When start-ups go public
Zach Nelson, the chief executive of NetSuite, chats about the changes the SaaS provider experienced after going public.
"Everyone in the organisation has had to step up and take on more responsibility since the IPO".
"Staff as shareholders creates some interesting challenges. For one, it is all too easy for some people to begin to confuse business goals with missions," said Nelson.
"There are three things that a business needs to stay on top of as it grows - the company vision, the finances and the people. In order to ground the company you need a broad vision for the business, clear leadership and direction, as well as a clear idea on what to do next. The IPO forced us to solidify the plans for the business".
Of course, going public is not all about the negative or restrictive aspects of investor scrutiny. While public status brings with it tighter and more precise operating requirements, making the step up to a IPO, especially when listing on a main exchange such as the New York Stock Exchange (NYSE) or London, can help focus the business and its staff on the bigger picture.
"The most positive effect of going public has been that it has focused everyone working at the company on achieving the core business objectives."
With floatation comes a host of new investors, all with their own priorities, mostly based on making money from their investments. However, any company in this position faces the task of managing investor expectations about business objectives, while still executing the board's plan for the business.
"All businesses have the objective to make money, in the short term and the long term. With more investors and interest in the business, there is a pressing need to manage expectations, particularly among those investors looking for profitability in the short term. These will be the people asking why a business can't make a profit, or why it can't move to profitability faster by hiring more sales staff," Nelson said, going on to explain that hiring an additional army of sales staff overnight may well deliver a short-term boost in sales and potentially profits, but would undermine the longer term prospects for the company, as well as damaging the company's growth and budget forecasts.
"The IPO has given the business some more freedom in terms of capital expenditure, but Wall Street will not let you blow your numbers. We can't just go out and spend $160 million (80 million) in one quarter".

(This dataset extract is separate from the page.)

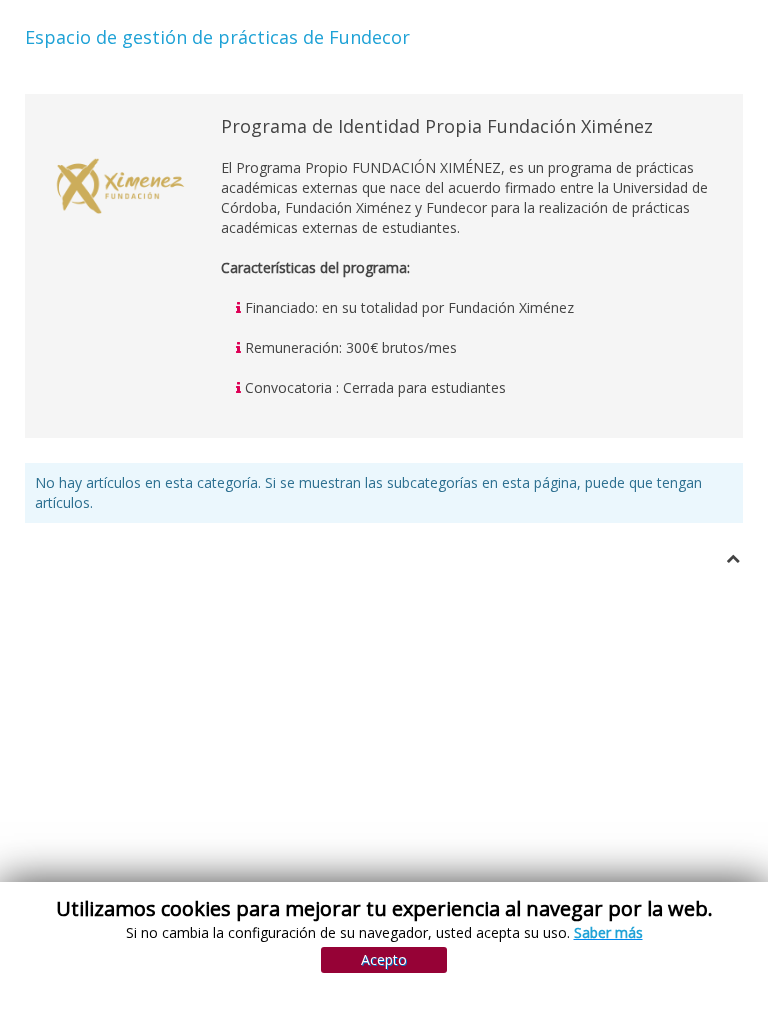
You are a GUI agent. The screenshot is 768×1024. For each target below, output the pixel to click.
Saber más (608, 932)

The original plan was to raise around $99 million from selling 10.4 per cent of the company, giving the company a valuation of around $950 million (475 million). The higher opening price will give the company a windfall of around $80 million (40 million) over and above what the company had planned to raise.
"Our investment plan is funded by growth in the actual business," Nelson added.
Investing in the business
The money raised by the IPO will not sit in the bank, Nelson and the board have plans to invest to grow the business, albeit in a steady and sustainable fashion.
"We have kicked off the selection process on the East Coast of the US for an additional data centre."
"We also have got a lot of people to hire. We have opened new office locations in the US and are looking at Dublin to expand our presence in Europe."
Those staff will come from a variety of backgrounds, and while there is a need for experience to help the business develop, Nelson argues that internal development still has its place, even in a young business such as NetSuite.